“We like to tell people we met in a psych unit. We were both working there at the time. He’s been in the National Guard for nine years, and his unit deploys every five. I spent a month in Zambia awhile back and I remember thinking about the importance of embracing the culture. I’ve approached military life the same way. It has its own culture, and it’s much easier to understand if you jump in with both feet viewing it that way. We’ve been married almost a year now and he just left for an eleven month deployment.
“The day of deployment, I dropped him off at the tiniest airport. About three minutes into our trip there we both started tearing up. We said our goodbyes and I booked it out of the airport. A friend rode with me in the car on the way back, and I cried a lot.

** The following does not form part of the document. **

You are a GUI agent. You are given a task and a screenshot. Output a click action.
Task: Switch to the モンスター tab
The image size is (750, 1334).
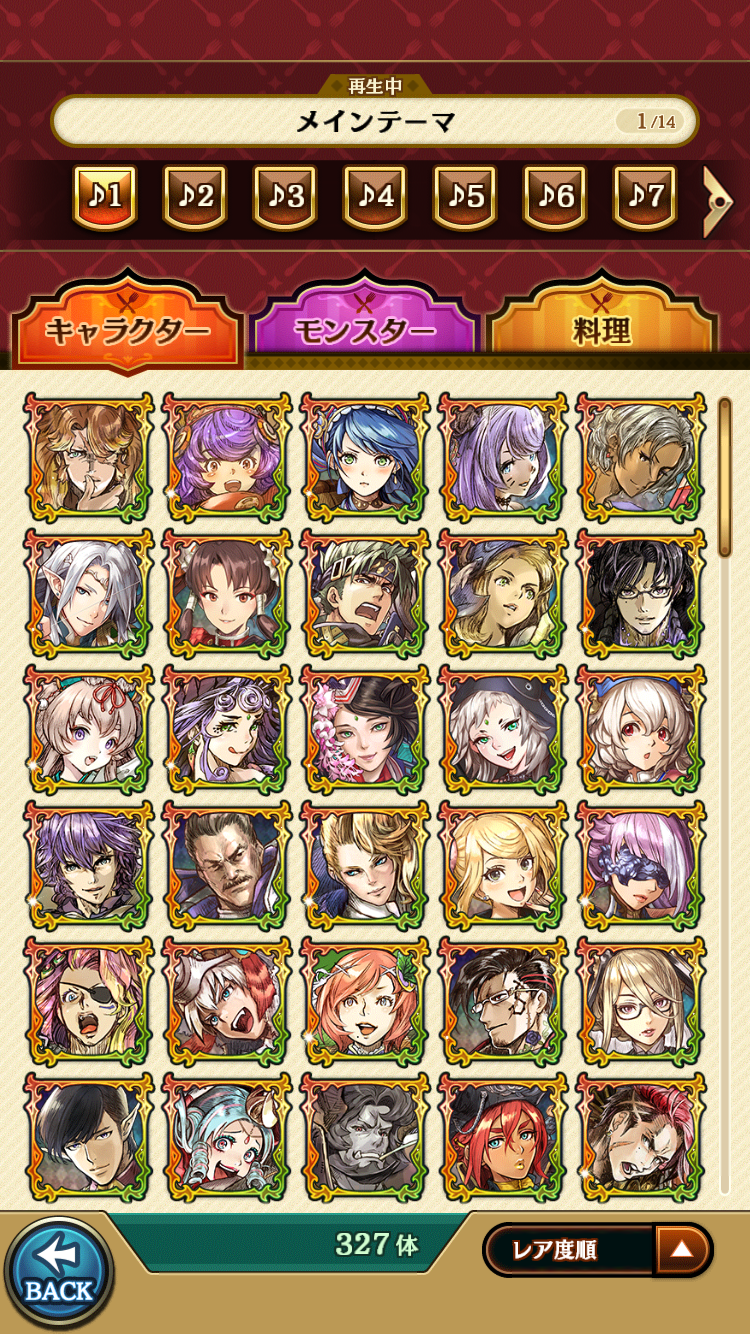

“When I got home, I found he had hidden 20 Post-it notes around the apartment. A friend came over the night he left to watch a movie, and slowly I found my new normal. It’s still hard, crawling into bed by yourself each night, not being able to talk when you want to.
“One thing people might not think about is how hard the anticipation of deployment is – at least as difficult as the deployment itself. The time leading up to it is so hard, but I’ve learned more about myself in the last few months than I have in the last several years. We’re all praised to be independent and not need help, and no one wants to feel dependent or needy. But you learn a new level of vulnerable, and what that really means. You learn the importance of regular self-care, and prioritizing it like you would a doctor’s appointment. You learn that it’s not a weakness but a strength to be able to ask for help. And I know that when this deployment is over, I will have an incredible sense of accomplishment.”